● **MATERIAL FOR THIS TASK**:
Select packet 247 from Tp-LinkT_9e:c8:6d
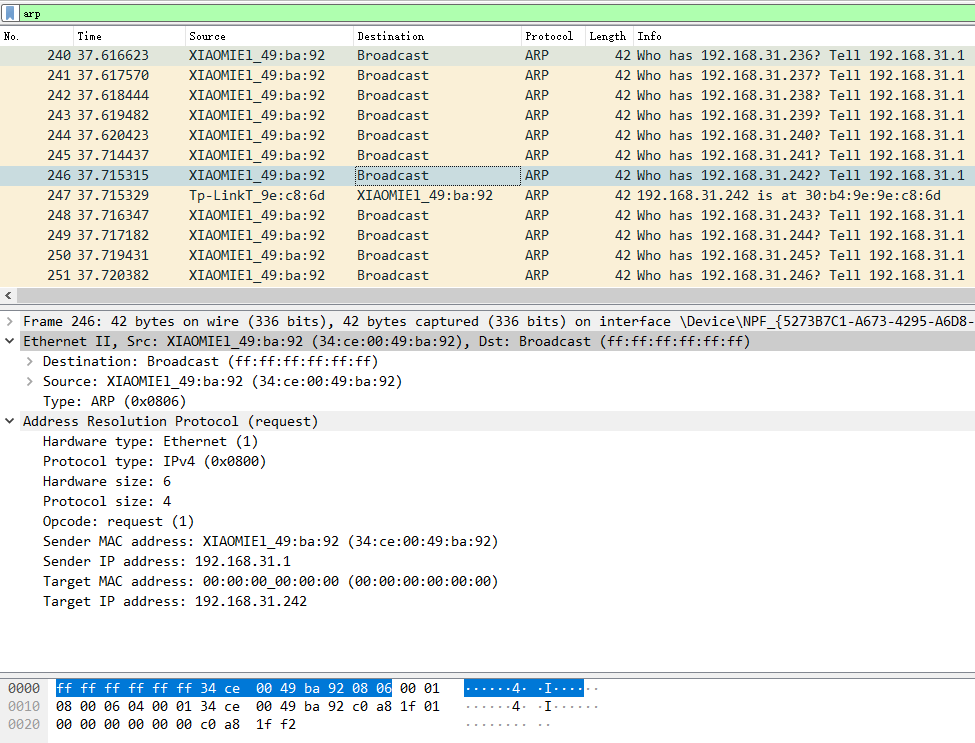This screenshot has height=743, width=975. 400,195
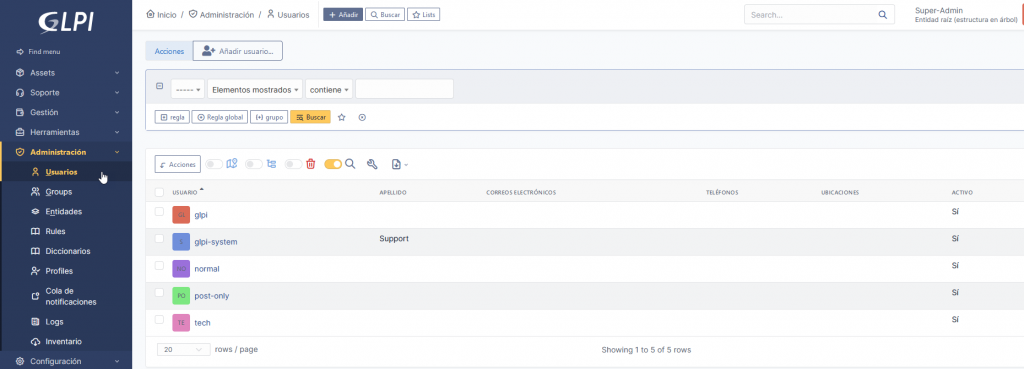
Task: Check the box for user tech
Action: 159,319
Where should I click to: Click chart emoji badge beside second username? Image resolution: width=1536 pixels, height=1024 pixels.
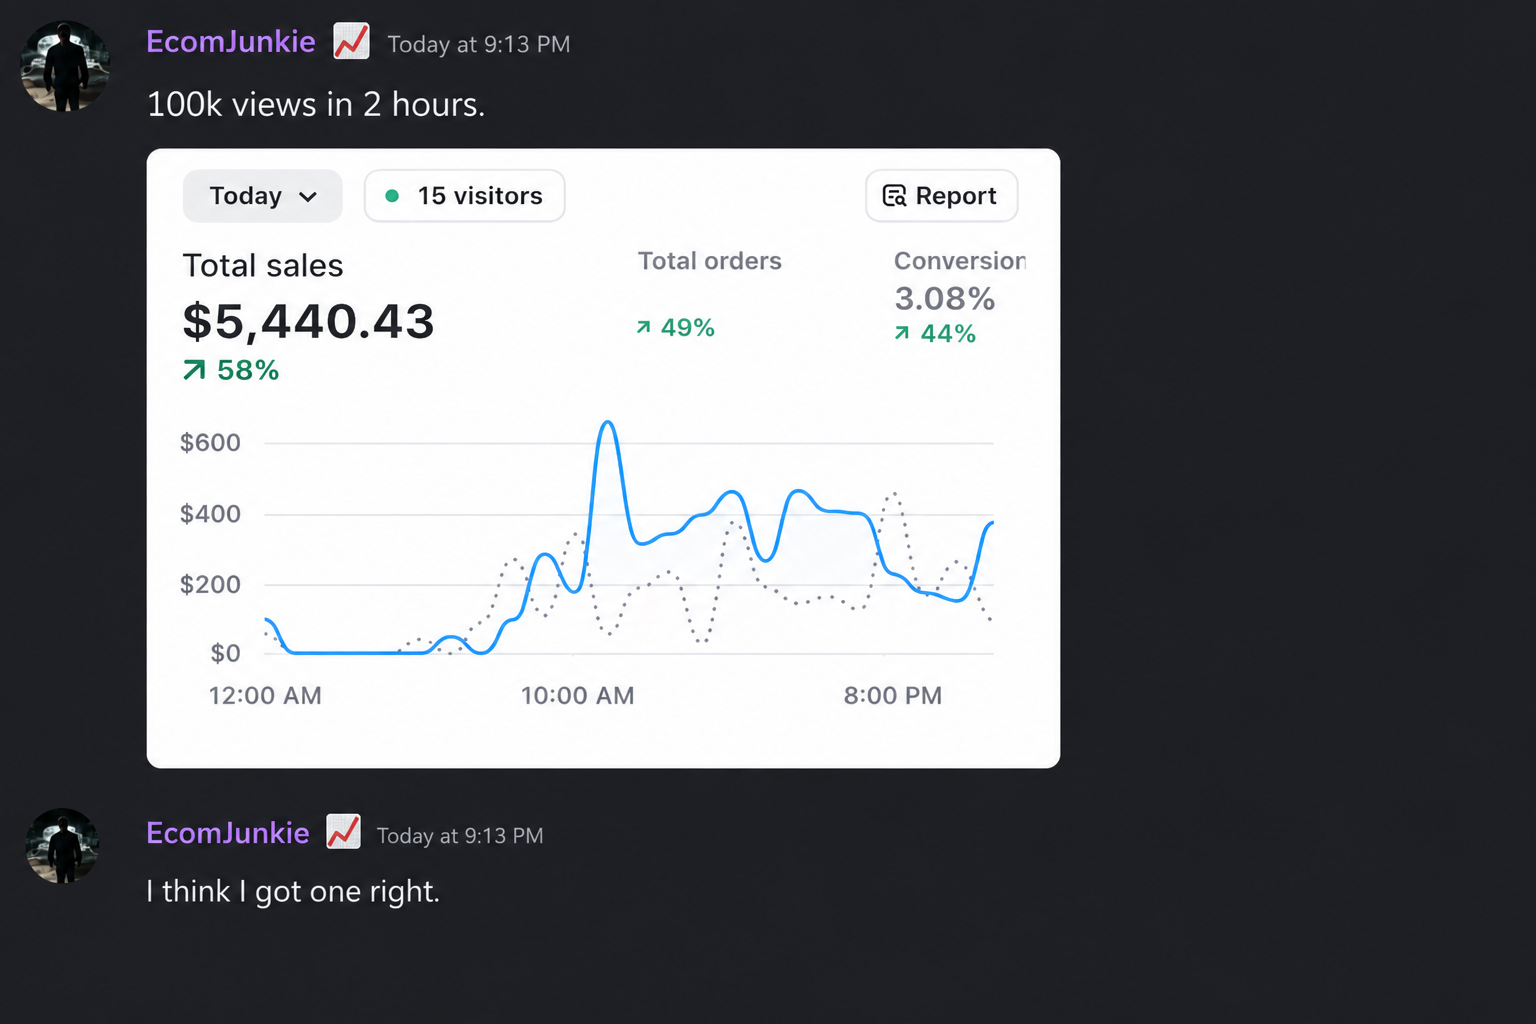point(343,832)
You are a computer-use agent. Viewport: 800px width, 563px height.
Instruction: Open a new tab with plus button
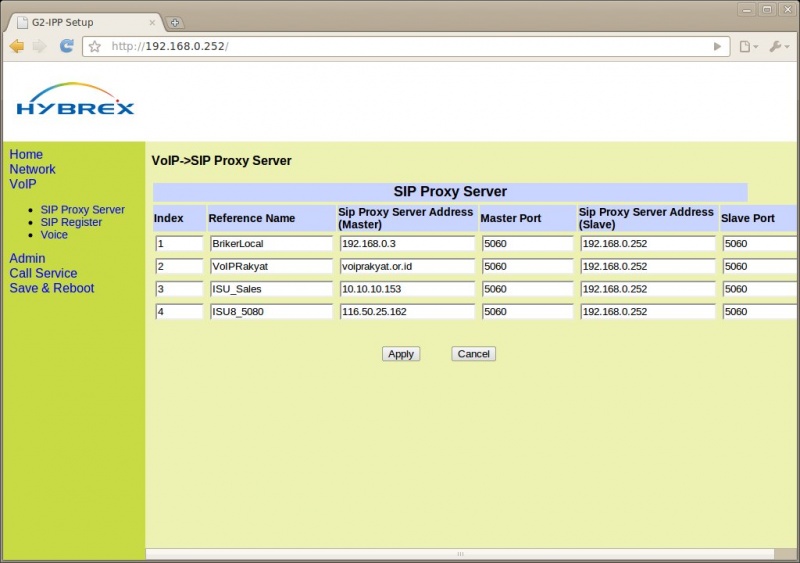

● **PROBLEM DESCRIPTION**: When you copy the records above, keep every word exact and drop the pictures.

● **ANSWER BOX**:
Select packet 247 from Tp-LinkT_9e:c8:6d
This screenshot has height=743, width=975. 400,195
Task: Check the box for user tech
Action: 159,319
Where should I click to: Click chart emoji badge beside second username? Image resolution: width=1536 pixels, height=1024 pixels.
point(343,832)
You are a computer-use agent. Viewport: 800px width, 563px height.
Instruction: Open a new tab with plus button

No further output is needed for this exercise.